The aging of the North American population of potbellied pigs is likely a major contributing factor to the development of intestinal neoplasia, which is underscored by the advanced age of the 2 pigs in this report. In a previous report of alimentary tumors in 5 Vietnamese potbellied pigs, 2 of which had intestinal carcinomas, ages ranged from 11 to 16 years. ⁹ Other dietary, environmental, or genetic factors could also explain more prevalent intestinal neoplasia in this breed. With their closer association with people, compared with that of most domestic pigs, prolonged consumption of human food and a tendency toward obesity may play a role. In addition, a higher level of veterinary care and an increase in the number of necropsies of potbellied pigs may increase the detection of intestinal neoplasia.

Last, a genetic predisposition for mutational events in this breed could promote the development of intestinal carcinomas.
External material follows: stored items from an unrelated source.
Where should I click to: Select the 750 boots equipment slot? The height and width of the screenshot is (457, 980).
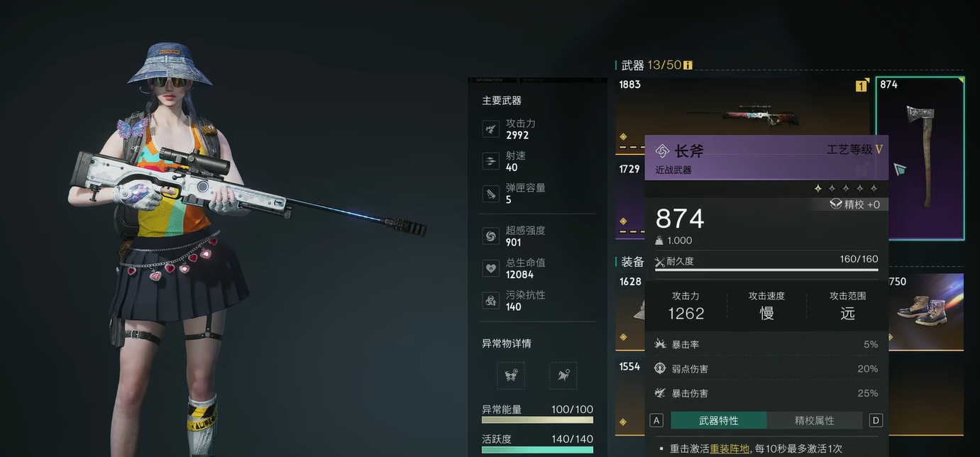click(x=925, y=312)
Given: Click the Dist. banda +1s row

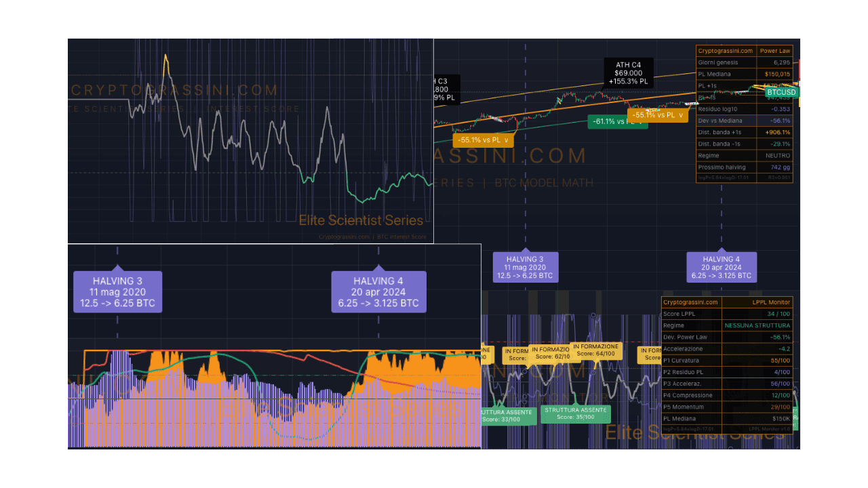Looking at the screenshot, I should 744,132.
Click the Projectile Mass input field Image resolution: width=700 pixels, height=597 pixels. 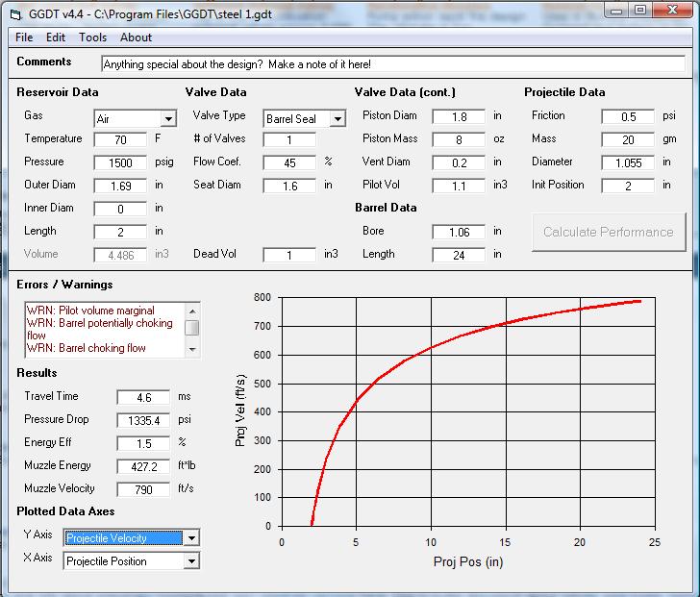coord(627,139)
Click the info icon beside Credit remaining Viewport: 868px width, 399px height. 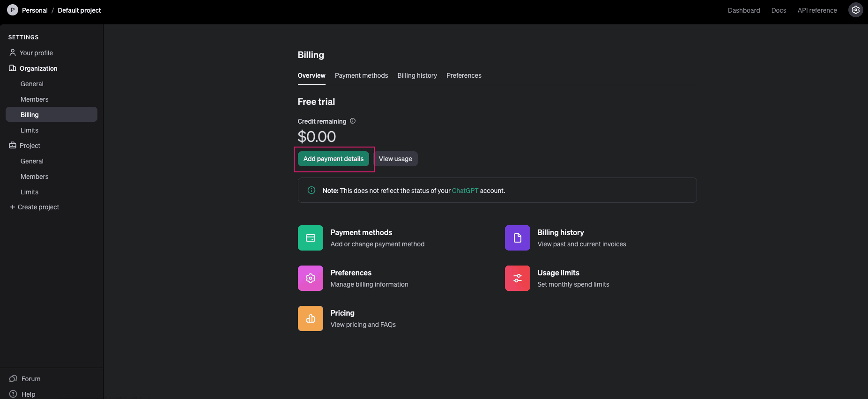pyautogui.click(x=353, y=121)
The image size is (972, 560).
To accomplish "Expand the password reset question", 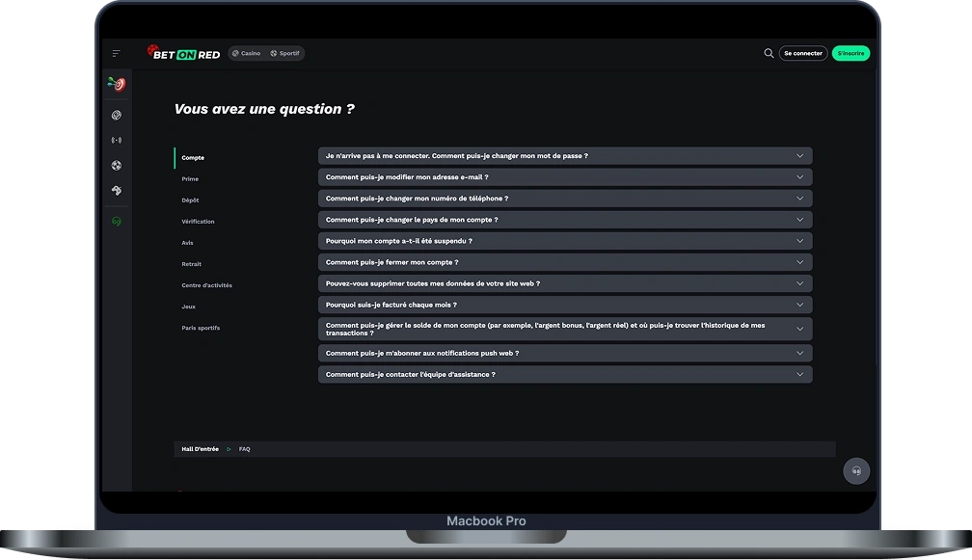I will pyautogui.click(x=565, y=155).
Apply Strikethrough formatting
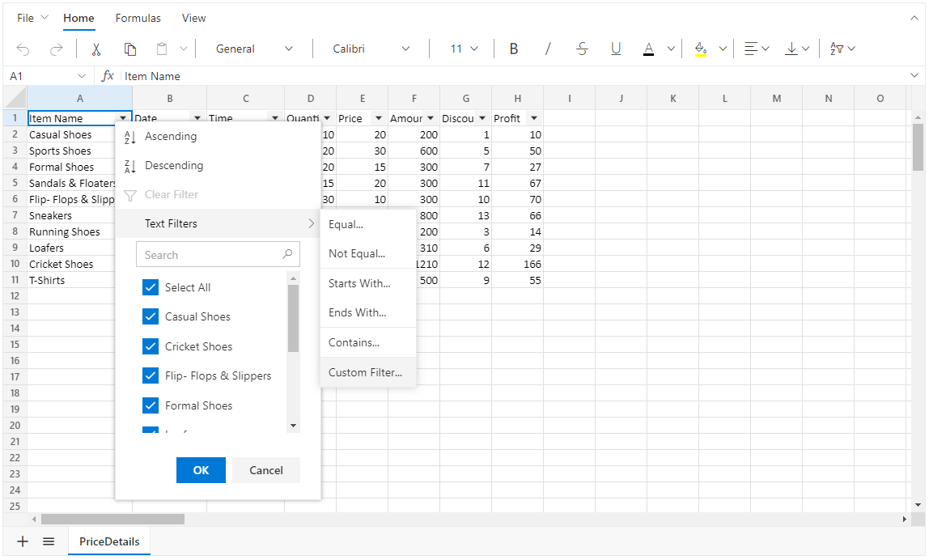 tap(582, 49)
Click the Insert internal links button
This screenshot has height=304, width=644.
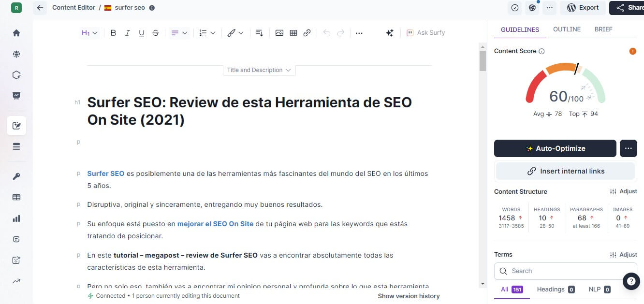(x=565, y=171)
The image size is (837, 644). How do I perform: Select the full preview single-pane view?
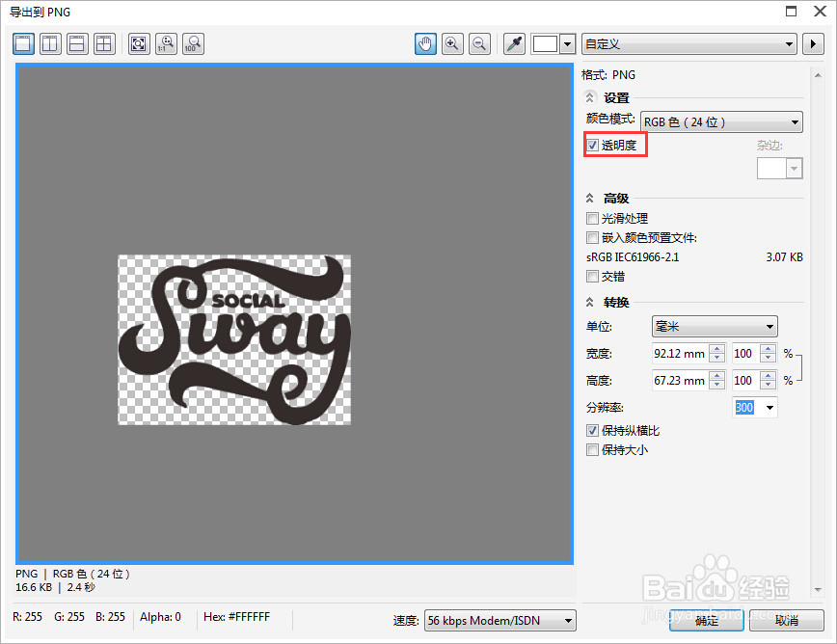coord(23,43)
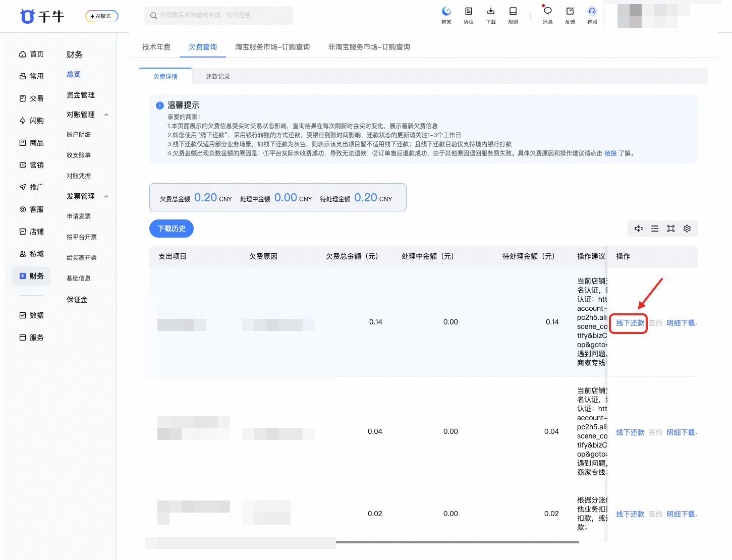
Task: Open the 还款记录 tab
Action: point(218,77)
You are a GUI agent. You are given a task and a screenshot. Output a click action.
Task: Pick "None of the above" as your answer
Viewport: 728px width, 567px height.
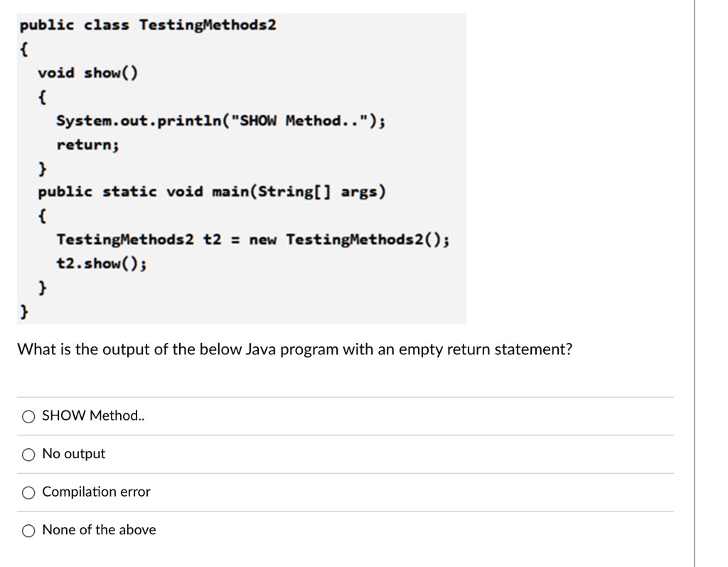(x=99, y=529)
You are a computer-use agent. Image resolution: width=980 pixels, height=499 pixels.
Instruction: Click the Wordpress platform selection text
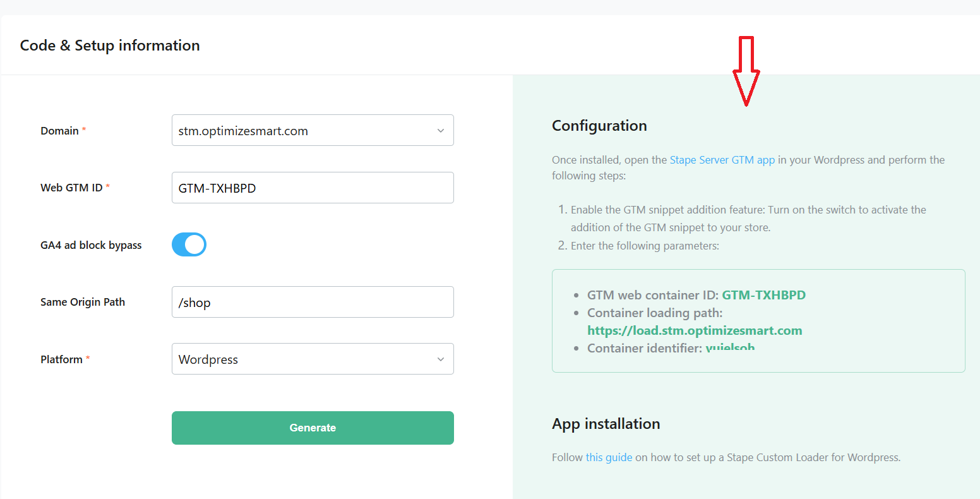208,359
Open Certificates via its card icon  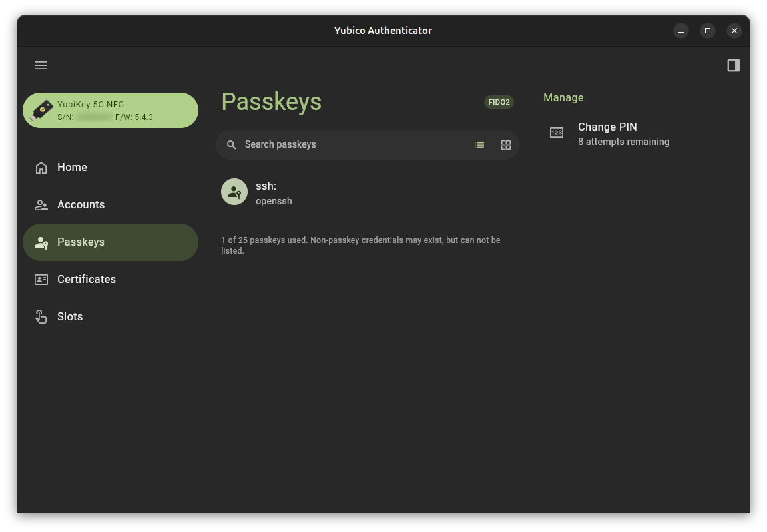coord(41,279)
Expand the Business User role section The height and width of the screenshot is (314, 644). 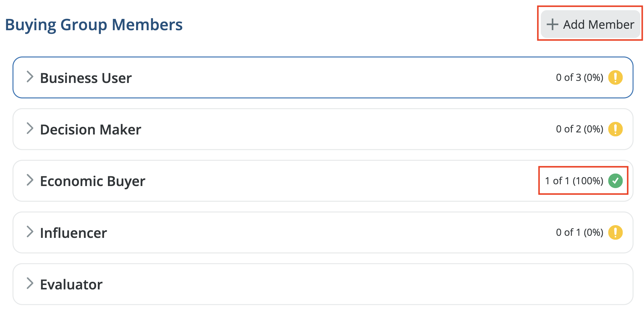click(x=86, y=78)
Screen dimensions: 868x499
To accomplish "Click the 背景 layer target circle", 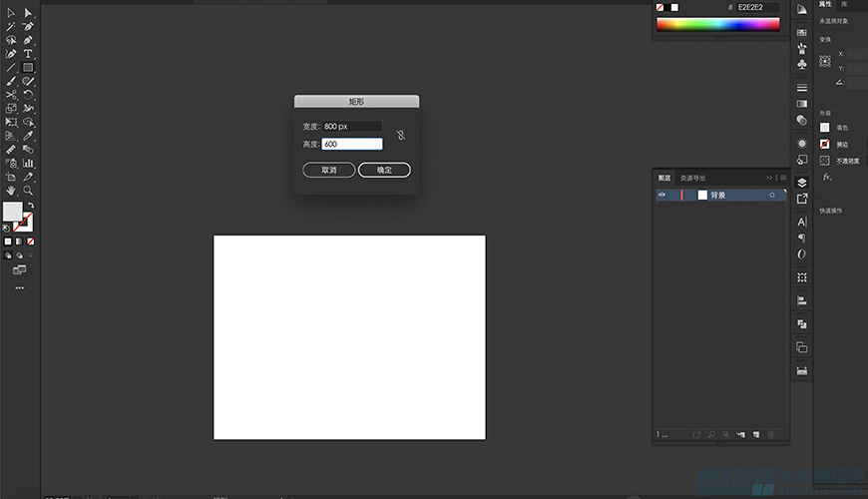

Human germ-line mutations in the tumor suppressor gene adenomatous polyposis coli (APC) are associated with familial adenomatous polyposis and increased development of colorectal carcinoma later in life. Similarly, mutations in the murine APC gene lead to development of intestinal adenomas throughout the intestinal tract in mice (multiple intestinal neoplasia). Given the high prevalence of colorectal carcinoma in people and the importance of the pig in biomedical studies, efforts to document intestinal carcinoma or multiple intestinal neoplasia in aged potbellied pigs and any relationship with alterations in porcine homologs of tumor suppressor genes are warranted.